Pretty much every ISP out there (that's consumer level) blocks port 25 these days in efforts to prevent bot machines sending spam (of course all teh new bot machines just avoid port 25 but let's not get into that).

It's surprising that many ISP also block other common (and useful!) ports now, like 5900-5999 (VNC) which is frustrating.


----------



## 8127972 (Sep 8, 2005)

mguertin said:


> Pretty much every ISP out there (that's consumer level) blocks port 25 these days in efforts to prevent bot machines sending spam (of course all teh new bot machines just avoid port 25 but let's not get into that).
> 
> It's surprising that many ISP also block other common (and useful!) ports now, like 5900-5999 (VNC) which is frustrating.


You've just highlighted why blocking ports is futile. I feel that ISP's should try to educate their customers about protecting their computer (Yeah I know, futile exercise, but still worthwhile IMHO) rather than simply taking the easy way out.


----------



## jaline (Jul 7, 2007)

What sucks is that our part of the suburbs can't get hi-speed, so our internet is forever slow! I hope they can remedy this problem in the future. We have Bell, and the speed is decent enough. 

Although the speed is not a company-specific problem. It's because our part of Ottawa doesn't have the necessary wiring done or something. And it's not like we live in the country. It's so weird.


----------



## Boomcha (Jan 29, 2004)

HowEver said:


> Get high speed with Bell, no contract, and then after your first free 3 months and perhaps a few months more, call and get them to pricematch one of the $25 or $30 services, for another 6 months or a year, also no contract. They do cap new customers though, so you should be asking for no caps as a condition of signing up and staying on.

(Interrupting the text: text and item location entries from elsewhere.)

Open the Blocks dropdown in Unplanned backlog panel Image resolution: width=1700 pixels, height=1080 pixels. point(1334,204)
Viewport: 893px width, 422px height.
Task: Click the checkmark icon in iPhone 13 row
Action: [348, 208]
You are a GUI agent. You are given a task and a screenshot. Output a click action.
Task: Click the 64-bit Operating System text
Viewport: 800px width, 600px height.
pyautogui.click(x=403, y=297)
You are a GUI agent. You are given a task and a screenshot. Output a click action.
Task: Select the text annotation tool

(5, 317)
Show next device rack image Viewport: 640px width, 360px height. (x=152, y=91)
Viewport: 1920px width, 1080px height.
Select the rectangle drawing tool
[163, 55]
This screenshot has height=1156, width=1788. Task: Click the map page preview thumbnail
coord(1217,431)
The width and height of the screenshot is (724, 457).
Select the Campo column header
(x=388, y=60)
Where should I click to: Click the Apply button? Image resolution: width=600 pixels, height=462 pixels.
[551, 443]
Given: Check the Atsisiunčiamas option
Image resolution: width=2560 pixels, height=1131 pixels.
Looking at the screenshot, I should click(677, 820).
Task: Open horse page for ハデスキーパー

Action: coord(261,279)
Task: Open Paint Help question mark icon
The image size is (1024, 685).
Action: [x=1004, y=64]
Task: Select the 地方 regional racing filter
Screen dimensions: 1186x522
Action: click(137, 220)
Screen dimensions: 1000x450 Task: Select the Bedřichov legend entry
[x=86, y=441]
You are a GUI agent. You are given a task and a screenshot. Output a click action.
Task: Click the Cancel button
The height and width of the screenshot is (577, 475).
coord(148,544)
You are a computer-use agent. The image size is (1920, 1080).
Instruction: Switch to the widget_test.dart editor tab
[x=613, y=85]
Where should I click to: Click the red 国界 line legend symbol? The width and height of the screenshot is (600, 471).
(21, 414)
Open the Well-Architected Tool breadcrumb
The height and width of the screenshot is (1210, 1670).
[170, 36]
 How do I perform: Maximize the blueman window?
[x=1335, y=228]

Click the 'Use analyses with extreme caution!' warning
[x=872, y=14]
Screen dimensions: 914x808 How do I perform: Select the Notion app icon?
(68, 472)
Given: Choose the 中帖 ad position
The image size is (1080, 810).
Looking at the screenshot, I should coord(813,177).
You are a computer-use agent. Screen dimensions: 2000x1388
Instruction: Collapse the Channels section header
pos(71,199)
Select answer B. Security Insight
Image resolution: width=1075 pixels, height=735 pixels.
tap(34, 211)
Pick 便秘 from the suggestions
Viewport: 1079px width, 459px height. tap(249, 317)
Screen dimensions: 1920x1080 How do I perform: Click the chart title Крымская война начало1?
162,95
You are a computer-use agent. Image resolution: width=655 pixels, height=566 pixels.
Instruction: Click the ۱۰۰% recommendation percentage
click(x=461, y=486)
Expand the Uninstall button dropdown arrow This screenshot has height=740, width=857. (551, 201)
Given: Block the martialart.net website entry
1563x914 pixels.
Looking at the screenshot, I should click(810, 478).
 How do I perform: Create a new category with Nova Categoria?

Why should you do this? More work for you and you still have to deal with Bell BS. 

I like my life to be simple and not have to worry about when contracts are going to end, no capping, etc. 
Just call Teksavvy and be done.


----------



## 8127972 (Sep 8, 2005)

Boomcha said:


> Why should you do this? More work for you and you still have to deal with Bell BS.
> 
> I like my life to be simple and not have to worry about when contracts are going to end, no capping, etc.
> Just call Teksavvy and be done.


I did that, and I'm happier as well has having more money in my pocket.


----------



## HowEver (Jan 11, 2005)

Boomcha said:


> Why should you do this? More work for you and you still have to deal with Bell BS.
> 
> I like my life to be simple and not have to worry about when contracts are going to end, no capping, etc.
> Just call Teksavvy and be done.


Like I said, my understanding is that for some they waive the caps, and there is no requirement that you sign up for a contract.


----------



## 8127972 (Sep 8, 2005)

HowEver said:


> Like I said, my understanding is that for some they waive the caps, and there is no requirement that you sign up for a contract.


There's a article on this over at Digital Home Canada:
Digital Home - Learn how to beat the Bell Sympatico price increases


----------



## HowEver (Jan 11, 2005)

8127972 said:


> There's a article on this over at Digital Home Canada:
> Digital Home - Learn how to beat the Bell Sympatico price increases


Thanks. I'm not a fan of Primus, nor of bundling services, and my Sympatico is not capped.


----------



## kevs~just kevs (Mar 21, 2005)

Primus gets my vote. I've been with them for 7 months now. I have the Phone/Lite DSL package and for $42/month I have nothing to complain about. As far as torrents go, I use xtorrent and have found it very fast most of the time. The "Lite" DSL is the same speed as the high speed we have at work, I personally don't think it's worth the extra 20bucks to for the regular DSL...


----------



## keebler27 (Jan 5, 2007)

i can't answer your ? about throttling, but wrt to billing, i had to call them about something else and then politely requested better high speed pricing or i'd be gone. 

they knocked it down to $30/month


----------